Covid rules are changing
Covid rules are changing Monday: here are some details in French and details in English in various formats. The main differences in the city are that non-essential stores and hairdressers can reopen.
The Journal says that optimistic restaurant owners are already hiring toward the reopening of resto dining rooms in Montreal.
mare 11:42 on 2021-02-08 Permalink
Way too soon, in my armchair opinion, and people and businesses will get really annoyed, depressed and non-compliant when we have to lock down again after the numbers will rise in March, as is predicted by many models and data from other countries that involve the new, more infectious variants.
Of course the next lockdown will only happen when the numbers have reached the three thousand per day range, further normalizing those higher numbers. In the spring we started lockdown when there were around 1000 new Quebec case per day, this time it was around 2000 cases.
There seems to be a large “not invented/researched/made in Quebec” factor in the decision making process; the massive and deadly spread in nursing homes happened weeks before in Italy and Belgium and we still took no precautions to prevent it from happening here.
My income has dwindled because of the lockdown(s) but I still think it’s too soon.
mare 11:44 on 2021-02-08 Permalink
Also, do teachers and professors have a choice here, and can they decide *not* to teach in-person classes and/or labs? They’re probably more at risk, not only because of being older, but especially if they have to teach their class to smaller groups, repeated multiple times.
steph 12:17 on 2021-02-08 Permalink
I expect the teachers will strike. Their unions are in the process of organizing for strike mandate.
Kate 12:18 on 2021-02-08 Permalink
I tend to agree with mare. But François Legault and his alter ego Doug Ford are, I think, both afraid that in the future, they will be accused of damaging profits and business by being too cautious, so they’re both forging ahead with reopening even though anyone could tell them it’s not wise at this point.
steph, nurses are not happy either.
Bert 12:23 on 2021-02-08 Permalink
I have a friend that works in the union side of Montreal schools. He represents teachers that have complaints lodged against them, either by students, co-workers, schools So basically handling union griefs. He has been doing this sort of thing for well over 20 years.

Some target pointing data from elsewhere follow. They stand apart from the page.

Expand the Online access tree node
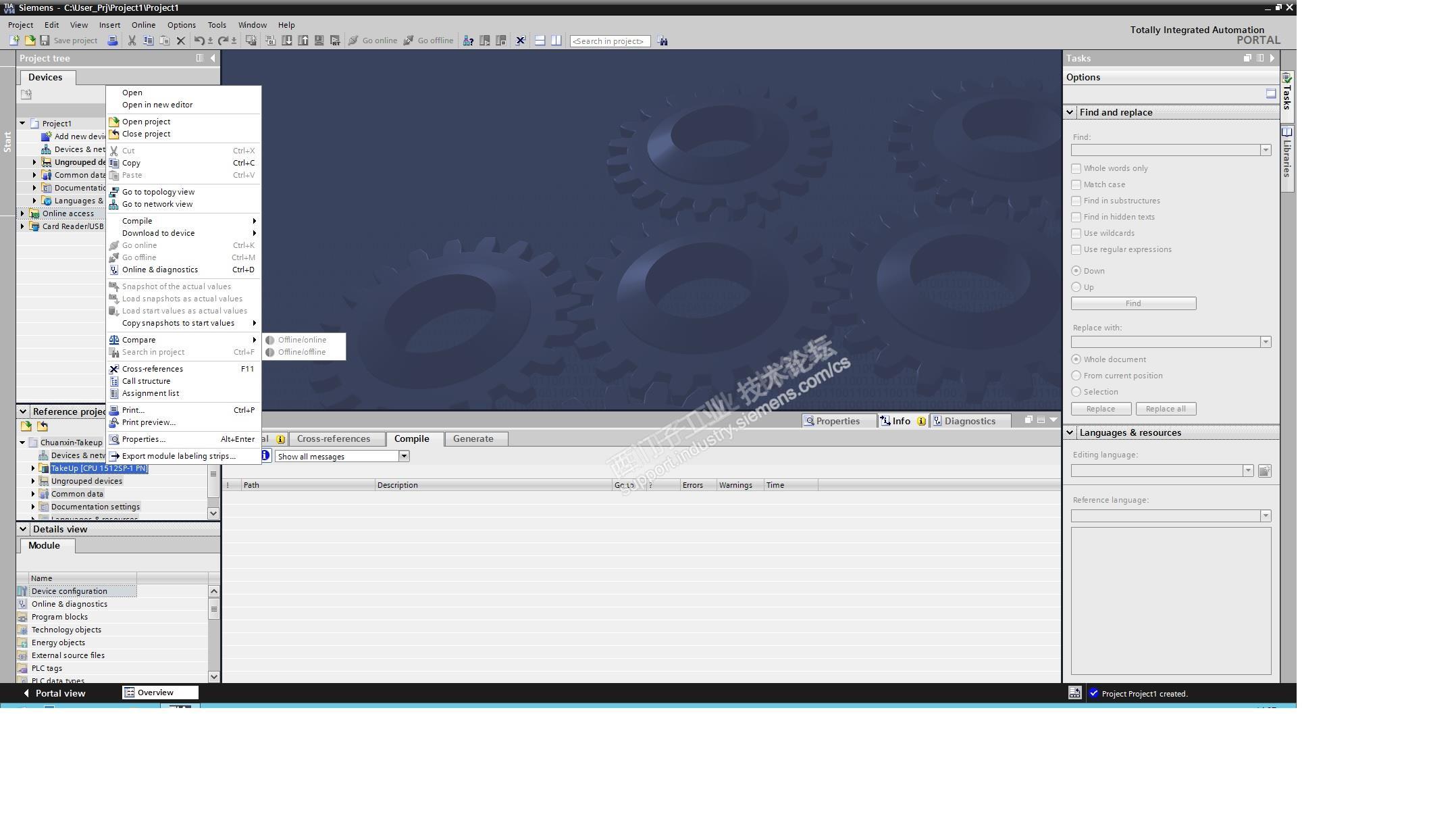[22, 213]
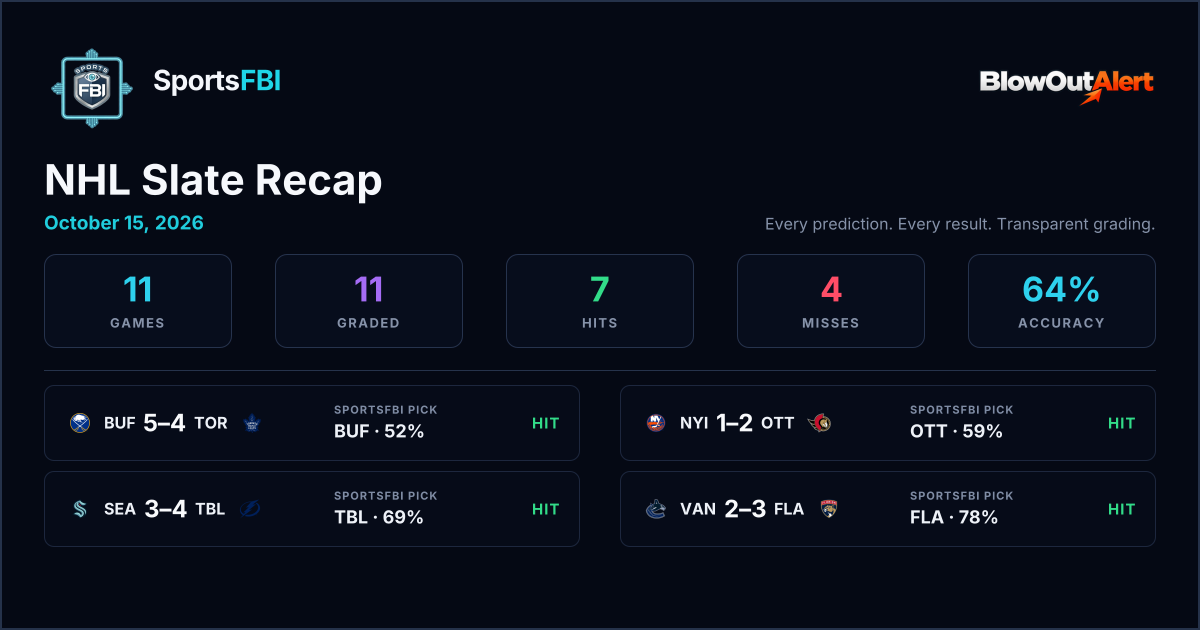Click HIT badge on VAN–FLA game
The height and width of the screenshot is (630, 1200).
(1121, 509)
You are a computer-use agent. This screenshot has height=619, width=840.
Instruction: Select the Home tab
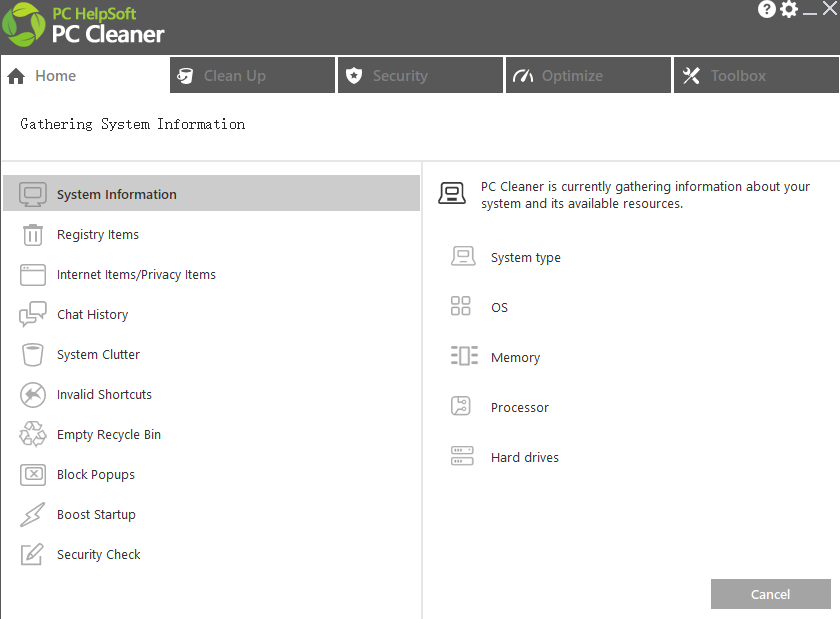84,76
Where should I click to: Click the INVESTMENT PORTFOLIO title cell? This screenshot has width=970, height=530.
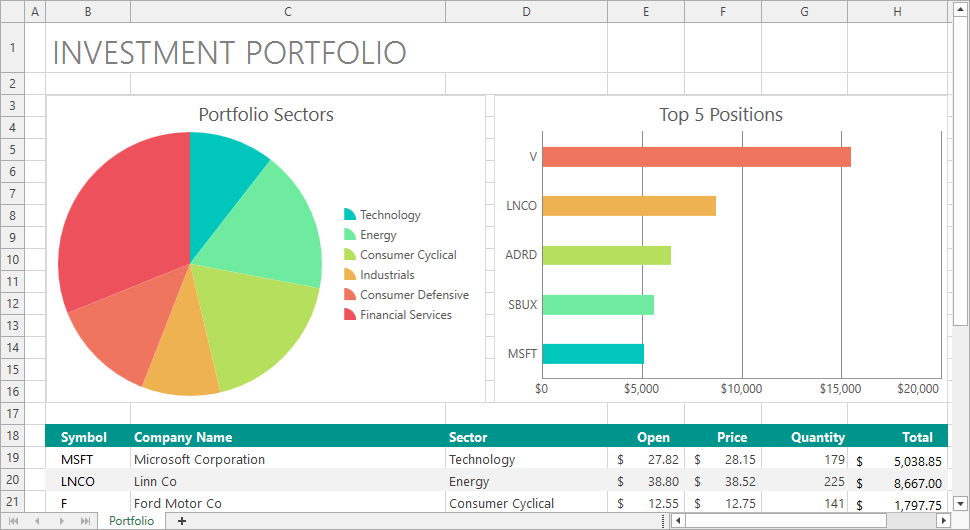[x=229, y=52]
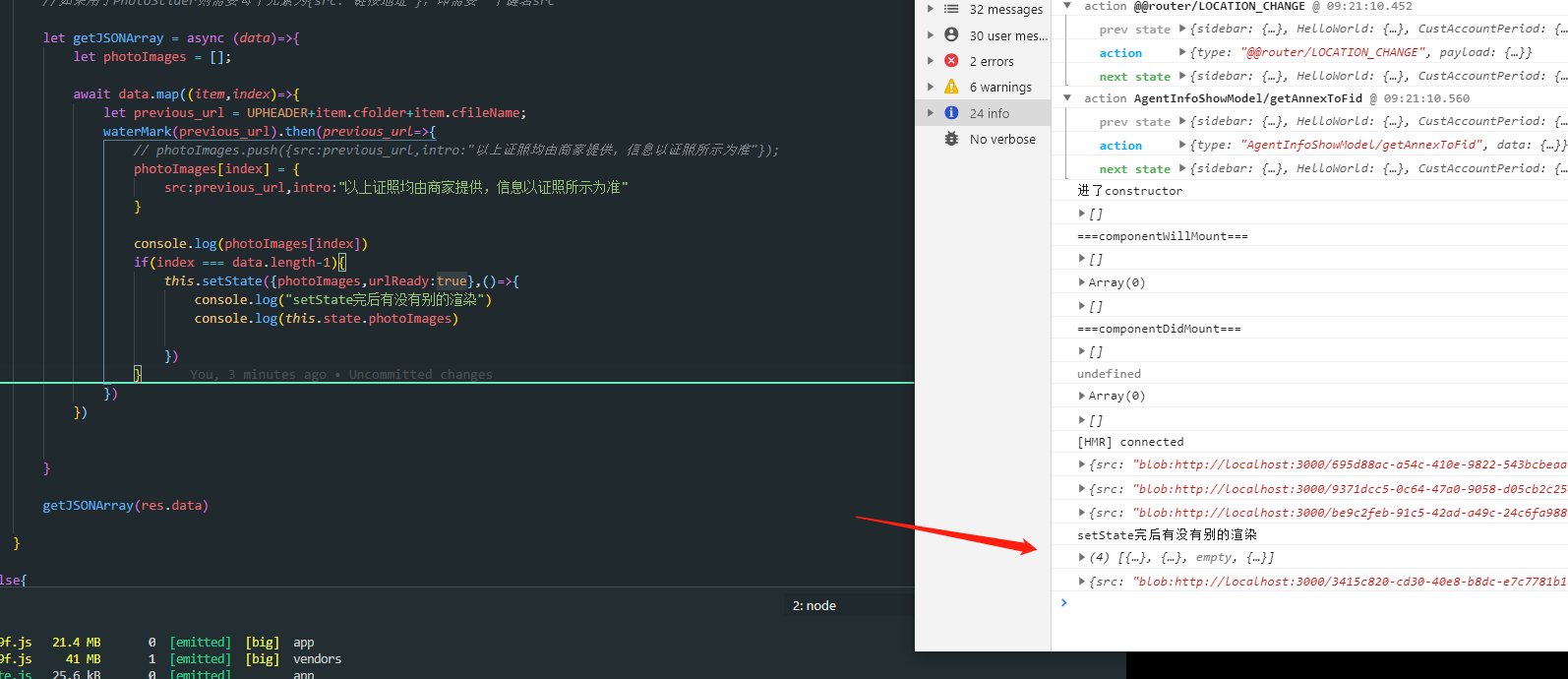Open the '2: node' terminal dropdown
Image resolution: width=1568 pixels, height=679 pixels.
814,605
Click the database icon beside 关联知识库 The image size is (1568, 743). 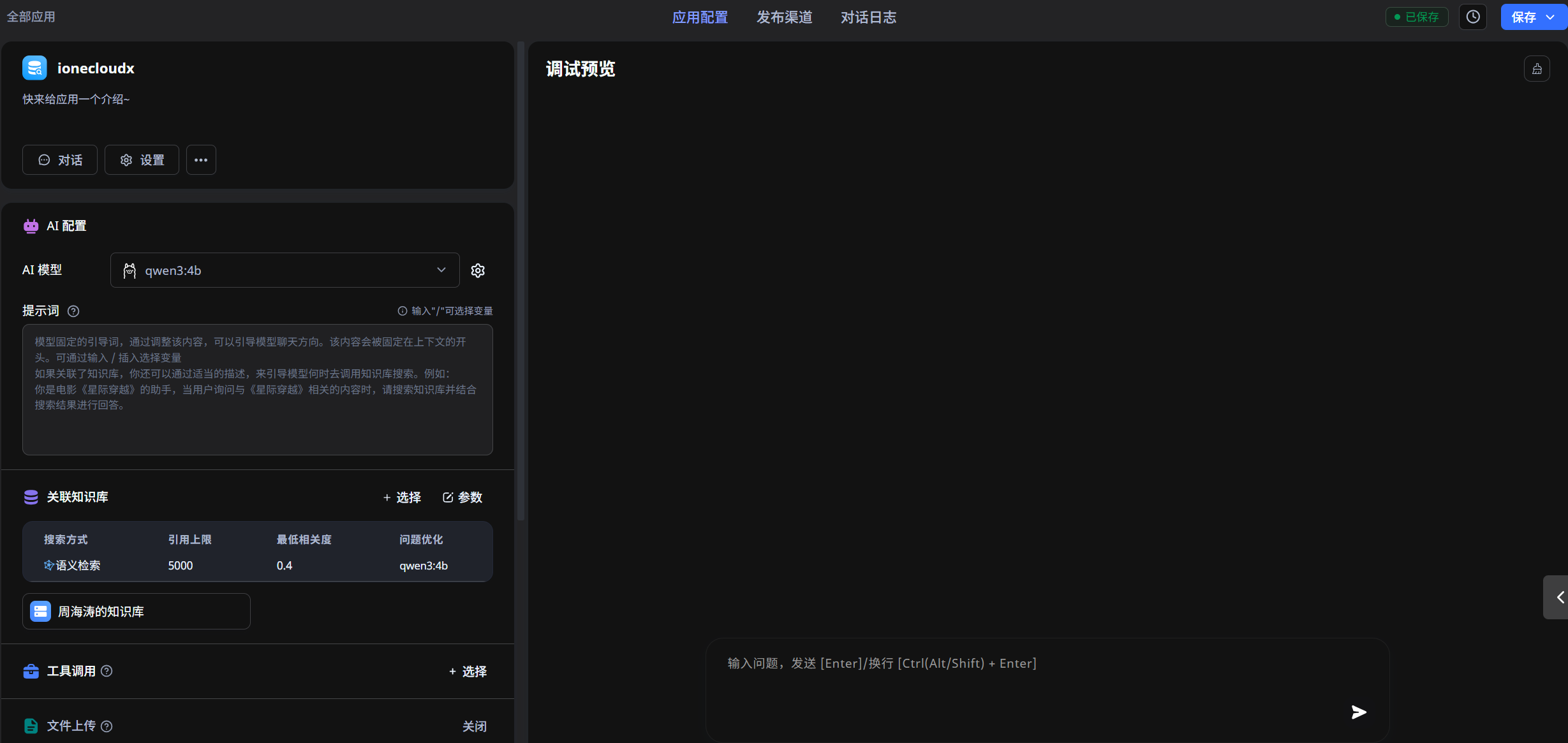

I talked to him about this and generally, in Quebec it is the employers right to dictate the location of work, regardless how easy or hard it is to tele-work. Fearing catching something is not an excuse to go on to unemployment as a firing vs voluntary departure.
Now, of course, in the after-times, thinking and judgement about this.
j2 14:45 on 2021-02-08 Permalink
It would have been nice to think that restaurants would re-hire former staff; makes me wonder how much is change being done opportunistically.
Mark Côté 15:07 on 2021-02-08 Permalink
Of course the next lockdown will only happen when the numbers have reached the three thousand per day range, further normalizing those higher numbers. In the spring we started lockdown when there were around 1000 new Quebec case per day, this time it was around 2000 cases.
I think the trigger the government is using these days is hospitalization rates, not case rates. The former have dropped relative to case load over the last year, as far as I know, although I’m having trouble finding the data.
I mean this is the trigger in theory, anyway. But understanding it that way makes it very, very clear that eliminating or even really controlling the virus is absolutely not the goal that the government is pursuing outside of vaccination efforts.
maggie rose 15:33 on 2021-02-08 Permalink
I, and others, wonder if hospitalization rates going down because people are dying from Covid.
Mark Côté 16:22 on 2021-02-08 Permalink
Well, death rates have gone down too, as hospital have learned better ways to deal with covid infections.
Ah I found all the data again. Restrictions in October started when hospitalizations were a bit under 300. Curfew and other stronger measures started when hospitalizations started exceeding 1000. They peaked at 1500 and have come down but only to 1000 right now.
Deaths peaked in the second wave at 66 per day which is still less than half what it got to last spring.
Kevin 23:41 on 2021-02-08 Permalink
I suspect that Legault et al have not even begun to comprehend the long term effects of their actions. I don’t think they are capable of thinking anything other than “it will all work out and everything will go back to the way it was”.